What if Lou Gehrig's life wasn't taken from him at the age of 38? Could he have been the greatest hitter of all-time?
Gehrig, nicknamed the "Iron Horse" was a durable, power hitting first baseman who played in an incredible 2,130 consecutive games between 1925-1939.
Gehrig could've surpassed Babe Ruth in many offensive categories, but the debilitating disease, known today as "Lou Gehrig's Disease"cut his life short, as Gehrig was still able to become one the greatest players in baseball history.
Between 1923-1934, Gehrig compiled better overall numbers than Ruth during that period.

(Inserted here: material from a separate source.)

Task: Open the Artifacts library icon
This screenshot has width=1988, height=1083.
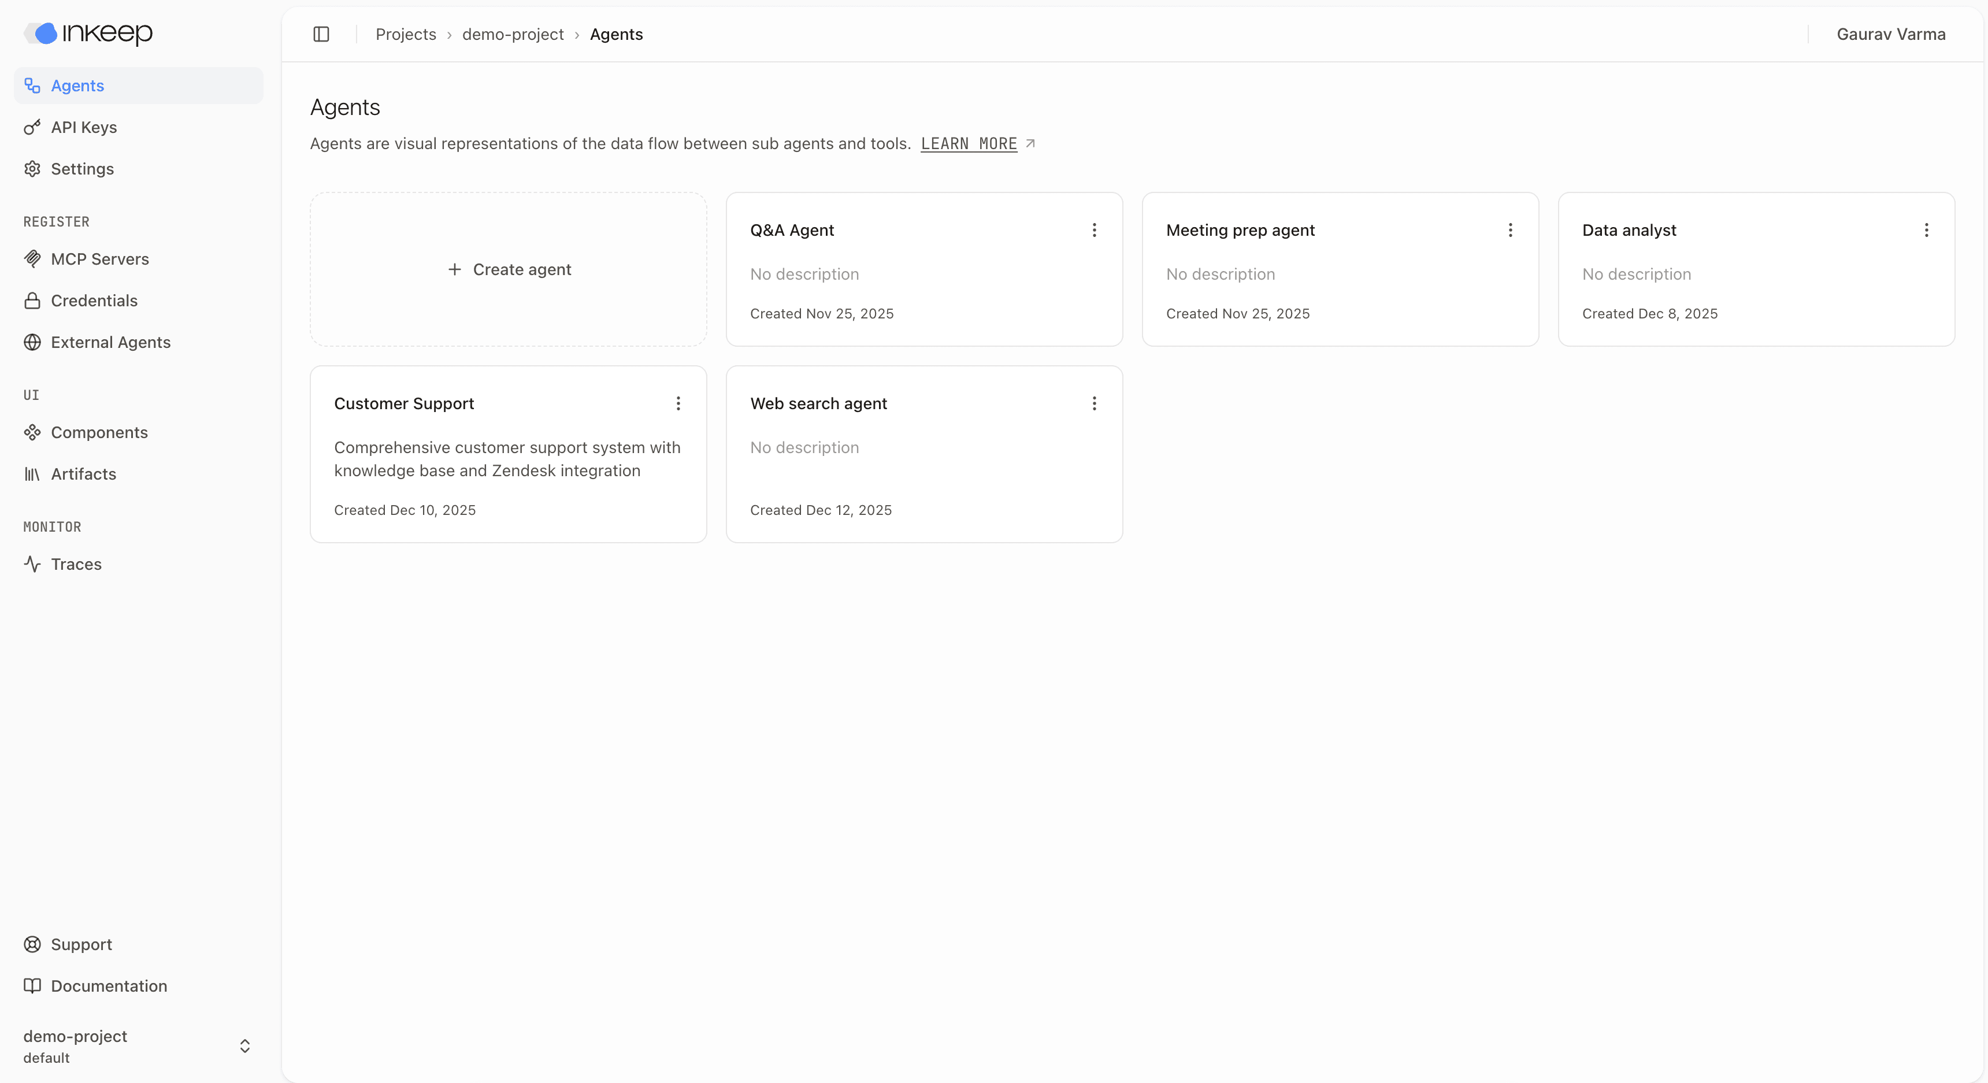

Gehrig was an RBI-machine, as he drove in at least 100 runs for 13 straight seasons, and had 1,995 RBI during his seventeen year career.
Gehrig was forced to unwillingly retire from the game, being the record holder of three of the top six RBI seasons in baseball history:
He drove in 175 RBI in 1927, had 174 RBI in 1930, and in 1931 had an incredible 184 RBI season.
Gehrig finished his career with a batting average of .340, an on-base percentage of .447, and a slugging percentage of .632.
Gehrig was selected to each of his first seven All-Star games. He won the American League MVP award in 1927 and 1936. On June 3, 1932, Gehrig hit four home runs in one game, and was the Yankees team captain from 1935-1939.
Gehrig also won the Triple Crown in 1934, leading the American League in batting average (.363), home runs (49), and RBIs (165).
And, if you're still not convinced Gehrig was the greatest first baseman in Yankees history, here's more:
1) Had eight consecutive seasons of 120-plus RBIs
2) Finished his career by scoring 1,888 runs, and hit 23 career grand slams
3) Finished his career with most extra base hits by a first baseman with 1,190
Do you still believe he wasn't the luckiest man on the face of the earth?